# Task item
Stop after the line that contains "Given: Click the chart title heading"; until then, restate each line of the entries word for word from the very first.

# Data to process
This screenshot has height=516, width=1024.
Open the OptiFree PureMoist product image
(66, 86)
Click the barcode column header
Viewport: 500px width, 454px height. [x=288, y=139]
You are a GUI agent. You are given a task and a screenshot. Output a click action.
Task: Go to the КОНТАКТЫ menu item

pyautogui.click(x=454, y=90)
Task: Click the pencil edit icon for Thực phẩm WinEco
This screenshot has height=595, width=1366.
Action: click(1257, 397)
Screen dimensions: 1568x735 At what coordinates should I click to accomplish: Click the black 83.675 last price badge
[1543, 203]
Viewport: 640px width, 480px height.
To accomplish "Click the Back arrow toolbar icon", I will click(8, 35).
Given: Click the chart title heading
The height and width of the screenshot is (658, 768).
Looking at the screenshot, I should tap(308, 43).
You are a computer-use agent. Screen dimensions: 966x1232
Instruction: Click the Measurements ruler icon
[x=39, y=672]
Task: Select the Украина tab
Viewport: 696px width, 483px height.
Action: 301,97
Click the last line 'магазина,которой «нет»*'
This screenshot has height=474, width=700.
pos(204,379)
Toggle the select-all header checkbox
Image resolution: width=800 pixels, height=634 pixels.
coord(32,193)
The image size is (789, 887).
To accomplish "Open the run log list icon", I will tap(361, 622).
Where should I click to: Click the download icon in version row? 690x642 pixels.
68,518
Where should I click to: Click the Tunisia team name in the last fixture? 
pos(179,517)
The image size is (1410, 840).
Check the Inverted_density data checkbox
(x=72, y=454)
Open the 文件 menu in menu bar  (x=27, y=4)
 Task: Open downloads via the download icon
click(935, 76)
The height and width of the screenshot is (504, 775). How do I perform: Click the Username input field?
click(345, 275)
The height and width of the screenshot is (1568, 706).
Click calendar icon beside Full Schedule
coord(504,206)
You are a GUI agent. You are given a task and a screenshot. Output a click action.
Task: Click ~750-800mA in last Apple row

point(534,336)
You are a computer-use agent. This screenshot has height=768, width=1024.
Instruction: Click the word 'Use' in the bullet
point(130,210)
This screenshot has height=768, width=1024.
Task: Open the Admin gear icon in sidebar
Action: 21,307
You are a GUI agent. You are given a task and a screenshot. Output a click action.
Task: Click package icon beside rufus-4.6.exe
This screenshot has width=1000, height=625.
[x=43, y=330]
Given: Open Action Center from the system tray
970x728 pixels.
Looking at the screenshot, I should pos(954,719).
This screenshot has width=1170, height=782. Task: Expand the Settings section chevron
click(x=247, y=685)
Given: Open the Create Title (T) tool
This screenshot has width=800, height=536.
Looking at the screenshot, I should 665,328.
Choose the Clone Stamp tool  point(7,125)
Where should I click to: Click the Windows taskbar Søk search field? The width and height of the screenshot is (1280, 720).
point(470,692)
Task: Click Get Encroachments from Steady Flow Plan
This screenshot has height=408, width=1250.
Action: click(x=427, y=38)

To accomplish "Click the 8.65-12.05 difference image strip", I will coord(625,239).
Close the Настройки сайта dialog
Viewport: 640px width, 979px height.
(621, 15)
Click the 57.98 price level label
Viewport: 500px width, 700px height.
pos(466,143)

# Exercise result
This screenshot has height=516, width=1024.
Open the OptiFree PureMoist product image
(66, 86)
Click the barcode column header
Viewport: 500px width, 454px height. [x=288, y=139]
You are a GUI agent. You are given a task and a screenshot. Output a click action.
Task: Go to the КОНТАКТЫ menu item

pyautogui.click(x=454, y=90)
Task: Click the pencil edit icon for Thực phẩm WinEco
This screenshot has height=595, width=1366.
Action: click(1257, 397)
Screen dimensions: 1568x735 At what coordinates should I click to accomplish: Click the black 83.675 last price badge
[1543, 203]
Viewport: 640px width, 480px height.
To accomplish "Click the Back arrow toolbar icon", I will click(8, 35).
Given: Click the chart title heading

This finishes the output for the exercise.